*EXERCISE:* Only the number is needed: how many lines of the entries below contain the word "filter".

*THE DATA:*
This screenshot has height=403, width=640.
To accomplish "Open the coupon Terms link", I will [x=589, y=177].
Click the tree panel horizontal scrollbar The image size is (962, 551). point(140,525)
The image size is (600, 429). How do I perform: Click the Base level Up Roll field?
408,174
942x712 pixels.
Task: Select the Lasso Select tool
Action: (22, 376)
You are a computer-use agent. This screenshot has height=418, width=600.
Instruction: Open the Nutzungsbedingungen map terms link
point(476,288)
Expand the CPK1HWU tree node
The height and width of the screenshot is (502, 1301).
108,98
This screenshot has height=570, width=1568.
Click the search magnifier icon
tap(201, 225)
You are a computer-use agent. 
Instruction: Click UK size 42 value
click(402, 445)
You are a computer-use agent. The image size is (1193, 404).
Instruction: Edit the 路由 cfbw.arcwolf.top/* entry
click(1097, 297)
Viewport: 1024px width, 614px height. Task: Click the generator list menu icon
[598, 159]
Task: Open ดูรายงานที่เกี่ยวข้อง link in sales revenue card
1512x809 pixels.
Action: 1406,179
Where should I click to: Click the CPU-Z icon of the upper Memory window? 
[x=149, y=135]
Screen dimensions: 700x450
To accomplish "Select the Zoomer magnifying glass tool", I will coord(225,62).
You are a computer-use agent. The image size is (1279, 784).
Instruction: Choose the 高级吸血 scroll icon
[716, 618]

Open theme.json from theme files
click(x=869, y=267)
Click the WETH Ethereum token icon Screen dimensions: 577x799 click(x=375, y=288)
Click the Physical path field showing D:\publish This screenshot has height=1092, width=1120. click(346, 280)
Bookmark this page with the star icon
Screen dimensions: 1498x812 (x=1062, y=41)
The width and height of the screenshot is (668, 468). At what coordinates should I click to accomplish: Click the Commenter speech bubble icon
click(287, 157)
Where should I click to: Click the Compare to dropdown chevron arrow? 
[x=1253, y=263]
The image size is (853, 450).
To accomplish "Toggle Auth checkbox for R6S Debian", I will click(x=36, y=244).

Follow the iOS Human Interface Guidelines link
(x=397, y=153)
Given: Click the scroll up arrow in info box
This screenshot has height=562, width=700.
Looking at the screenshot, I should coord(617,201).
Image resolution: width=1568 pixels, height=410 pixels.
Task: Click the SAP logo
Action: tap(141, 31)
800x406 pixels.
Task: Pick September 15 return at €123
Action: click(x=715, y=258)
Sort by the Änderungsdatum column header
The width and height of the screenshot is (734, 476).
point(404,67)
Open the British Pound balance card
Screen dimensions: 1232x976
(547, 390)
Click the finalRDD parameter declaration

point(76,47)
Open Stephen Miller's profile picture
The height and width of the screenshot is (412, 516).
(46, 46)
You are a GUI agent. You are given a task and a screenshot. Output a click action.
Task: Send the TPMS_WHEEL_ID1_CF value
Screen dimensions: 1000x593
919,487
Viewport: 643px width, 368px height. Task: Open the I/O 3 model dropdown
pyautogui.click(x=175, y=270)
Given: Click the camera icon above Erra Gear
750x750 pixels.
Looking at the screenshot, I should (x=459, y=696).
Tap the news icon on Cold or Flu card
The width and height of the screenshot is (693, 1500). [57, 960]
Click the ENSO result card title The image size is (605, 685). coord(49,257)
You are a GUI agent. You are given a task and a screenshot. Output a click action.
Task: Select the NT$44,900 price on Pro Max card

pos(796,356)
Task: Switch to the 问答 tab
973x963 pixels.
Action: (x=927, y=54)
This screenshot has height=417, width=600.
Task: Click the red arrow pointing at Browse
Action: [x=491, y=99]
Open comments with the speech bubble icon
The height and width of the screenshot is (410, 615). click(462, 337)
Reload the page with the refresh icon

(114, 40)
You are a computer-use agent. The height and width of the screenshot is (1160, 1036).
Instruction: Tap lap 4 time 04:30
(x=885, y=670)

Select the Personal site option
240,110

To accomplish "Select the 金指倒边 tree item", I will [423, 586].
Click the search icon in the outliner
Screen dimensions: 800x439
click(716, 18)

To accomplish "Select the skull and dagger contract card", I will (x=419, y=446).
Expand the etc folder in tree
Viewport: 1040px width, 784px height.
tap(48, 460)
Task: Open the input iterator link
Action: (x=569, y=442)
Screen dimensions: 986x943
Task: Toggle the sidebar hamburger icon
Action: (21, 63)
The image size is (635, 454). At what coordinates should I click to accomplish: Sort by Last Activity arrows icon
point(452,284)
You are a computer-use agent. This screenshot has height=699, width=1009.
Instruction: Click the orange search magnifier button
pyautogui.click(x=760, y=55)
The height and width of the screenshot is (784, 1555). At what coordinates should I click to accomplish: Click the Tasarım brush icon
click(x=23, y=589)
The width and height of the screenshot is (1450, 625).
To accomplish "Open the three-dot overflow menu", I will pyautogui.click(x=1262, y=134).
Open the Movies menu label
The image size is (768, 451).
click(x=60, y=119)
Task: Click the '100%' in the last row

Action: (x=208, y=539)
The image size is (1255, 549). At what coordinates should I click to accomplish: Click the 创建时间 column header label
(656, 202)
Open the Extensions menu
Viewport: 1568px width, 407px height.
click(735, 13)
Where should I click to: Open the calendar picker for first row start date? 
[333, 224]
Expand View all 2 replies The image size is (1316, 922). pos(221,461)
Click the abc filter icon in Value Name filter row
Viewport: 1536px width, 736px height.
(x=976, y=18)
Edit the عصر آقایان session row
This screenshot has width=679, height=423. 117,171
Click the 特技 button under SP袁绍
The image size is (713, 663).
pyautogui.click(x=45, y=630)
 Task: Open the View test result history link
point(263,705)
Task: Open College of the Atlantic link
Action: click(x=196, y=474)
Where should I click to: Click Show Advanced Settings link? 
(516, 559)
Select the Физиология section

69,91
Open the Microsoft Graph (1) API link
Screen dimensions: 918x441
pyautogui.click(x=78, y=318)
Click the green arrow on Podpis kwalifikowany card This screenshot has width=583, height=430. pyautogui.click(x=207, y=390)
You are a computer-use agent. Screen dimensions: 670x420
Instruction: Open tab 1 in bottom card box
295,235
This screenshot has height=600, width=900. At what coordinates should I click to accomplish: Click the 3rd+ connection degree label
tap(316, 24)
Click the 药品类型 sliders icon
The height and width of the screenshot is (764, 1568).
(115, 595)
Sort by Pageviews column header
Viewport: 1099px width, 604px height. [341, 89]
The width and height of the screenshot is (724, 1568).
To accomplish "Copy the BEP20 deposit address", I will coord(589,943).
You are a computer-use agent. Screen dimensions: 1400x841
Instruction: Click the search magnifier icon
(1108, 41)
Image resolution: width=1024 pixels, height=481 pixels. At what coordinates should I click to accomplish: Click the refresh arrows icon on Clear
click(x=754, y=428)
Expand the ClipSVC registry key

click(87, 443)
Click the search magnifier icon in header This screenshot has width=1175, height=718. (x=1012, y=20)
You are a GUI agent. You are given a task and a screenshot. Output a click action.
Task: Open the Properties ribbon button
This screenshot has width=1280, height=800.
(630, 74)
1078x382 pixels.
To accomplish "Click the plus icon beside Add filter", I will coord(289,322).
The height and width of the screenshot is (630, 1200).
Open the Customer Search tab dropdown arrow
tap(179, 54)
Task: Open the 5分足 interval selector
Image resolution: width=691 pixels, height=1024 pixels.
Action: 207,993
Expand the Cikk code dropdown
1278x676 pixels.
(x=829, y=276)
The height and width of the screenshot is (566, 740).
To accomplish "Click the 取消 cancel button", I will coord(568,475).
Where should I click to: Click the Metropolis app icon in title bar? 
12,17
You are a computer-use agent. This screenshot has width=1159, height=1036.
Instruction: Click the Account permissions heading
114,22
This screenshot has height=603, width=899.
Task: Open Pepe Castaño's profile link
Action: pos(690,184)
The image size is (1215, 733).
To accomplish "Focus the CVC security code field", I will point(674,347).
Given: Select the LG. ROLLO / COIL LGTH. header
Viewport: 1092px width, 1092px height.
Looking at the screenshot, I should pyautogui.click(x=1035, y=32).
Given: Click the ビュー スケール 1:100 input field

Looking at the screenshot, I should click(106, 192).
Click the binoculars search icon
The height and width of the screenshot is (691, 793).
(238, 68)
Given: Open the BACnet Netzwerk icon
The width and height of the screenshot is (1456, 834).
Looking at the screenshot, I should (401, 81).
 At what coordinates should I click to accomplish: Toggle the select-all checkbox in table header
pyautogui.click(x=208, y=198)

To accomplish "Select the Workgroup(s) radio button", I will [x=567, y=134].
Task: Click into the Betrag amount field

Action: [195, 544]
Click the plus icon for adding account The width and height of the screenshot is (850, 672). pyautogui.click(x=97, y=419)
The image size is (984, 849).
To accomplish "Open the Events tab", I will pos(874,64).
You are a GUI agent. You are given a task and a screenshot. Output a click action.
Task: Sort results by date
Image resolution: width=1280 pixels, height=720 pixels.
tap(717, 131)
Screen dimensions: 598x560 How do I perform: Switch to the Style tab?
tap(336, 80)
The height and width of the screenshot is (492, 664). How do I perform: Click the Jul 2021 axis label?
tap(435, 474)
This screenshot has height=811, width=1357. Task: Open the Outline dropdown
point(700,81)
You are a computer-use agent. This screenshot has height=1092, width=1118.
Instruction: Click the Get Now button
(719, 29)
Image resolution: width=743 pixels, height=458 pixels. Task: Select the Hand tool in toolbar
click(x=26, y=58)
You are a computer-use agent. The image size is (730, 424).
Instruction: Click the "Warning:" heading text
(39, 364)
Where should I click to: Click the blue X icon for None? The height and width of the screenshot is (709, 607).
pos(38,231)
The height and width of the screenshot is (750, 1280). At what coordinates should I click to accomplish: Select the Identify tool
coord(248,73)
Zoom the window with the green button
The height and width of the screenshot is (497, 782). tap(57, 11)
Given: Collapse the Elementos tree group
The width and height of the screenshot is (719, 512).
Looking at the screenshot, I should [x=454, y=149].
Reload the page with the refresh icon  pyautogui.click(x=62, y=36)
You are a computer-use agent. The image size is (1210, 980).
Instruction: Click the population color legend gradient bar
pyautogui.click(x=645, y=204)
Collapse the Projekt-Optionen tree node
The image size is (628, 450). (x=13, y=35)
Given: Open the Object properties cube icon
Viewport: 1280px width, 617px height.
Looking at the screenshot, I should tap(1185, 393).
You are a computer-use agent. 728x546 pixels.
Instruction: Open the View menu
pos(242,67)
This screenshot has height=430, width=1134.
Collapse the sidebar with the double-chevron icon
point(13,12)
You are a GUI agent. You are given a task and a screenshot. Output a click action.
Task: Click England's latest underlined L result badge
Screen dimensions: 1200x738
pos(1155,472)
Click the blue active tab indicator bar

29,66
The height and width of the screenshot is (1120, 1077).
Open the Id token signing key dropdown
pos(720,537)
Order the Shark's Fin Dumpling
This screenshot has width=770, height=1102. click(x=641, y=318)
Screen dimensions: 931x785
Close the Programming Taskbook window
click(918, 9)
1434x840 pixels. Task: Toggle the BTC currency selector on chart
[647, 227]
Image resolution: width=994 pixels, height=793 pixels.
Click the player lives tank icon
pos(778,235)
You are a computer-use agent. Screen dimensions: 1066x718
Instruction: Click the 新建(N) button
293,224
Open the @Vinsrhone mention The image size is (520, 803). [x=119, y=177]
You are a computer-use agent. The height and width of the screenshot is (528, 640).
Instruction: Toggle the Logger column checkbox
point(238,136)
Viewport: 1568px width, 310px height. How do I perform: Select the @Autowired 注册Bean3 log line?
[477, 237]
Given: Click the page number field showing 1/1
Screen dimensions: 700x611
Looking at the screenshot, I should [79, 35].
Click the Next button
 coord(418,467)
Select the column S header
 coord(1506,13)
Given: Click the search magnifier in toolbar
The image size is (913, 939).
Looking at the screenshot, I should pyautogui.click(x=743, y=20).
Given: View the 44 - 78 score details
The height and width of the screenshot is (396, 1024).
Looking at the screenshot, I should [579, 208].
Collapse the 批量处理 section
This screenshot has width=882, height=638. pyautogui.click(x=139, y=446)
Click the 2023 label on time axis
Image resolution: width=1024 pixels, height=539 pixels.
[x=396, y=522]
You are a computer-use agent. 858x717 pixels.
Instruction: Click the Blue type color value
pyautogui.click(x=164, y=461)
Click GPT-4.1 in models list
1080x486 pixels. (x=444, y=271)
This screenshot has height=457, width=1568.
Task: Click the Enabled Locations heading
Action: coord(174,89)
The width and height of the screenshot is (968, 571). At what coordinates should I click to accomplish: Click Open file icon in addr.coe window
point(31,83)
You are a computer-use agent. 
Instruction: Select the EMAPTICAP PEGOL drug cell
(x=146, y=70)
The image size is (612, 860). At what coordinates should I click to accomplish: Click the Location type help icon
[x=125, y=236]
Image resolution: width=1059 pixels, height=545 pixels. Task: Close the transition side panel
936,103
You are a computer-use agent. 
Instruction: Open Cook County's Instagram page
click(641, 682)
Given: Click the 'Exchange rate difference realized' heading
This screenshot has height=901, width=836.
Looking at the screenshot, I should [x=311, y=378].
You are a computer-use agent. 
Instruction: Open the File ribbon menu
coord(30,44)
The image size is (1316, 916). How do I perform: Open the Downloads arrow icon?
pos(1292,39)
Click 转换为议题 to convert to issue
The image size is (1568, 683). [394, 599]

*EXERCISE RESULT:* 2